(Records contained in a dataset)
[Start of Attachment]

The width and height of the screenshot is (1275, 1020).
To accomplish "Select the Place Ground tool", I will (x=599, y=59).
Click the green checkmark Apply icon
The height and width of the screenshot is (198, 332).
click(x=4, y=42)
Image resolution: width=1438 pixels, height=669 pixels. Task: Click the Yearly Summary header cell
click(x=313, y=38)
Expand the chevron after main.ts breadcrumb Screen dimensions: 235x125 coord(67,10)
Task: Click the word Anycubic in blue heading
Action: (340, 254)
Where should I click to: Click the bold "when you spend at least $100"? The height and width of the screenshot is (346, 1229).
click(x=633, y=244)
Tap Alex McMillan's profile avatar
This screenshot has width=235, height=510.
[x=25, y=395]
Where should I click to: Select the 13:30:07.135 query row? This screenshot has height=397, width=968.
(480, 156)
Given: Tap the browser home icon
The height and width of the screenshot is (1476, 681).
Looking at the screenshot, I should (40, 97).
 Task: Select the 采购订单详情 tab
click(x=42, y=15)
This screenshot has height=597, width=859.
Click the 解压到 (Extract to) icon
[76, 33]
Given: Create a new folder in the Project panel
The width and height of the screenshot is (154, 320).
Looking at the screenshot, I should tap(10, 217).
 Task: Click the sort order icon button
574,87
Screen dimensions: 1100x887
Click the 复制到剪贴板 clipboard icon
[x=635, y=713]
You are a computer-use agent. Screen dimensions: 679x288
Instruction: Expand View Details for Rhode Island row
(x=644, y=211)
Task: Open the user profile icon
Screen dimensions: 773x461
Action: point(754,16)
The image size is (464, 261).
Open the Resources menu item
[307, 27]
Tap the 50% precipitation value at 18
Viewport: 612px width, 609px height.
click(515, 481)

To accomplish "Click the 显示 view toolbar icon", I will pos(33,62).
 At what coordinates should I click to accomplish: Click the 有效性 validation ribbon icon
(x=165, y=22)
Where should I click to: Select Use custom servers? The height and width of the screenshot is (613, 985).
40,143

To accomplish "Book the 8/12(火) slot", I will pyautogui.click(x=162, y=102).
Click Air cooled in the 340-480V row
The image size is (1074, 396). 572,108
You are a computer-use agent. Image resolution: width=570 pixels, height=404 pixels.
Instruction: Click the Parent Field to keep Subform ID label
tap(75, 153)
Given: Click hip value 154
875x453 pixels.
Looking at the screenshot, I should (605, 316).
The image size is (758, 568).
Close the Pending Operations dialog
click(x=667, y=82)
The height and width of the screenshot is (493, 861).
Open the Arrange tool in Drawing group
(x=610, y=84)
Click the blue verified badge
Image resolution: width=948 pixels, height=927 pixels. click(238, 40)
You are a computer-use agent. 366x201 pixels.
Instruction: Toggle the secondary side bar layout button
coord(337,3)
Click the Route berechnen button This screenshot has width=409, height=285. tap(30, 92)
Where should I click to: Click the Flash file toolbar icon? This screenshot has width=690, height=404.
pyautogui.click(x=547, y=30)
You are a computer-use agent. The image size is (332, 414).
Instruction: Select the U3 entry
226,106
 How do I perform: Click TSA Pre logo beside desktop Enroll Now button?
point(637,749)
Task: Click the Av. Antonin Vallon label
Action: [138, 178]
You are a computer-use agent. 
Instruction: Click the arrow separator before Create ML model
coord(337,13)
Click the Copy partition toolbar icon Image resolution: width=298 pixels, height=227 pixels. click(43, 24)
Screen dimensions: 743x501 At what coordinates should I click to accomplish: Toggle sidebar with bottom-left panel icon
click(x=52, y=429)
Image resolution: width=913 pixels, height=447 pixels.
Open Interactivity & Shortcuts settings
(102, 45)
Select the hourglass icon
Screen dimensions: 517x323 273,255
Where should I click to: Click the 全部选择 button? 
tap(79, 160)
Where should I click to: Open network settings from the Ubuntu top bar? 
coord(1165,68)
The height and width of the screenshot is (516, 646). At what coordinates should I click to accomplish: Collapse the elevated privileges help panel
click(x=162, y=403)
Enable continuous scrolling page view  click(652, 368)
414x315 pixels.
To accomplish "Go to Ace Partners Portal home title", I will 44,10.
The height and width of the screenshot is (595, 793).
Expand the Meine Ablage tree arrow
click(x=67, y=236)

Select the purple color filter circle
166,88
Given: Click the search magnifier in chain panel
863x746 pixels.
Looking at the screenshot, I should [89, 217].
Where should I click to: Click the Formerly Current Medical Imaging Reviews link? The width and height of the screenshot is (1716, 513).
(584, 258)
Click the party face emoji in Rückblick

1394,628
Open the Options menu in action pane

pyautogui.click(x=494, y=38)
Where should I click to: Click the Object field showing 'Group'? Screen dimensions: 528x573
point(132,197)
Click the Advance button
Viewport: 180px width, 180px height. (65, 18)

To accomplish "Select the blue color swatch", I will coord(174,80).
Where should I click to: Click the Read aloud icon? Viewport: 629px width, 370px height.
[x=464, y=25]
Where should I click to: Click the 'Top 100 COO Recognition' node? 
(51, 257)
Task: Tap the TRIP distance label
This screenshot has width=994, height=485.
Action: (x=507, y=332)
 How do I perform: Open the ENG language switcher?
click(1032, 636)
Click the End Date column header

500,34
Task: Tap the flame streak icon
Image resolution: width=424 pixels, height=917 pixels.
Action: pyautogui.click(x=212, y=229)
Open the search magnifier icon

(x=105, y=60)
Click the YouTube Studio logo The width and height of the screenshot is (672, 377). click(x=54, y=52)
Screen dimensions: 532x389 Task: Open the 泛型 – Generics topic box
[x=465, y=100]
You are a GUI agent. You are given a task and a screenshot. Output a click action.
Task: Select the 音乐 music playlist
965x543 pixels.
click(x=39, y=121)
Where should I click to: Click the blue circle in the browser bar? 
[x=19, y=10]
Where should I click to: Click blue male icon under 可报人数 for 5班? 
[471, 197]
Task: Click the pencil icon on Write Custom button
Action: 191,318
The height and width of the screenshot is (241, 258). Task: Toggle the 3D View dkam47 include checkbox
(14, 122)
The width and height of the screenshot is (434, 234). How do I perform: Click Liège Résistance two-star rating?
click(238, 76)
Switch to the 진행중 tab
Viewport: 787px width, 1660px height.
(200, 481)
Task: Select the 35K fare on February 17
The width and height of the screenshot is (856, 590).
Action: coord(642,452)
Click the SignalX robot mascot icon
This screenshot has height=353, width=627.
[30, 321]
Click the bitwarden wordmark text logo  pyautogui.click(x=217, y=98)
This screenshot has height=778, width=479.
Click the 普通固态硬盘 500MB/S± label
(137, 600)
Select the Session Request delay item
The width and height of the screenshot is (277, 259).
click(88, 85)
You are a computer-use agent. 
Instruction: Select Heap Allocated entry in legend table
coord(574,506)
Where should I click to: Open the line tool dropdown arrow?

[End of Attachment]

Work item.
If a line contains the word "will", it counts; please state how many such lines the records above have, and nothing more.

Reply to the task.
5